Catharine Maria Sedgwick was born December 28, 1789, in Stockbridge, Massachusetts. Her mother was Pamela Dwight (1752–1807) of the New England Dwight family, daughter of General Joseph Dwight (1703–1765) and granddaughter of Ephraim Williams, founder of Williams College. Her father was Theodore Sedgwick (1746–1813), a prosperous lawyer and successful politician. He was later elected Speaker of the United States House of Representatives and in 1802, was appointed a justice of the Massachusetts Supreme Judicial Court.

Sedgwick's four brothers were educated for the law: they naturally followed the profession in which their father, Judge Sedgwick, had been eminent, yet only one of them followed him in the political career in which he had been equally distinguished. The eldest, Theodore, practiced law in Albany, New York and later served in the Massachusetts House of Representatives; Harry and Robert practiced law in New York; Charles, the youngest, practiced in Stockbridge. Her talents seem to have been appreciated by her brothers, Henry and Theodore, whose encouragement was acknowledged in the preface to a new edition of her works in 1849.

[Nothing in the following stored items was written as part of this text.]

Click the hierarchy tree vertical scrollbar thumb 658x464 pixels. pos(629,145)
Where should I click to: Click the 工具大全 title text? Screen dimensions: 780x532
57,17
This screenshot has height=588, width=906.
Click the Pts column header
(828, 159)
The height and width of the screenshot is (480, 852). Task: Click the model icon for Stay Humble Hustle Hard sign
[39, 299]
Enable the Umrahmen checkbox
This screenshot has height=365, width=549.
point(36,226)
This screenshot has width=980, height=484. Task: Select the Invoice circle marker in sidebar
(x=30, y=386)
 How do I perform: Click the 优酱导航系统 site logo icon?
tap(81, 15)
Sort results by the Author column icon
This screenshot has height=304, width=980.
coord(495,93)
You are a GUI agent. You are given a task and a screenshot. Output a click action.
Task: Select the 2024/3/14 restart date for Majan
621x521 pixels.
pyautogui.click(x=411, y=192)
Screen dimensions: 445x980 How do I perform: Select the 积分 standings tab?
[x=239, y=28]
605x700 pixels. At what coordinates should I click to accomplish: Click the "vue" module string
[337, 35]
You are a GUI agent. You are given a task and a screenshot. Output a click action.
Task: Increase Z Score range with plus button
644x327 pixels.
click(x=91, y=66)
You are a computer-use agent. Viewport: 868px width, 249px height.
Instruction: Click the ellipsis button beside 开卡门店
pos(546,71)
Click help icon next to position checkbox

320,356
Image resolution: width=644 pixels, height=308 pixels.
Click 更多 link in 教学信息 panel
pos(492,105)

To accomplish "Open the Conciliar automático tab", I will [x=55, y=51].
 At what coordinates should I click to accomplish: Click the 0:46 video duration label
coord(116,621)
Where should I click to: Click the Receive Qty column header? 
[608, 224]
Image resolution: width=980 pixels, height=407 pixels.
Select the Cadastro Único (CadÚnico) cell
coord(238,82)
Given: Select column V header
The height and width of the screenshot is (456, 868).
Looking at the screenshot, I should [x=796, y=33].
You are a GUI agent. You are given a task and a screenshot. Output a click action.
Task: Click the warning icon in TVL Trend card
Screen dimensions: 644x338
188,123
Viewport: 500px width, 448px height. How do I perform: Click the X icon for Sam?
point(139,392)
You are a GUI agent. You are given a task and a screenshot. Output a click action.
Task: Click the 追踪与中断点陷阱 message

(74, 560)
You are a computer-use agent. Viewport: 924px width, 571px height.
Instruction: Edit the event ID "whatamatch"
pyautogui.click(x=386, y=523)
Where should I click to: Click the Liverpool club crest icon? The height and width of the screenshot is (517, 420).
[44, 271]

As a child, Sedgwick was cared for by Elizabeth Freeman (aka Mumbet), a former slave whose freedom Theodore Sedgwick helped gain by arguing her case in county court in 1781. After winning her freedom Freeman declined her previous owner's job offer, and instead accepted a job working for the Sedgwick family.

In her autobiography, Sedgwick refers to Elizabeth Freeman multiple times and reflects upon the influence Freeman had on Sedgwick's perception of the world. The integrity and pride that Freeman possessed regarding her own personal intelligence and understanding of the world can be reflected in Sedgwick's admiration of the woman.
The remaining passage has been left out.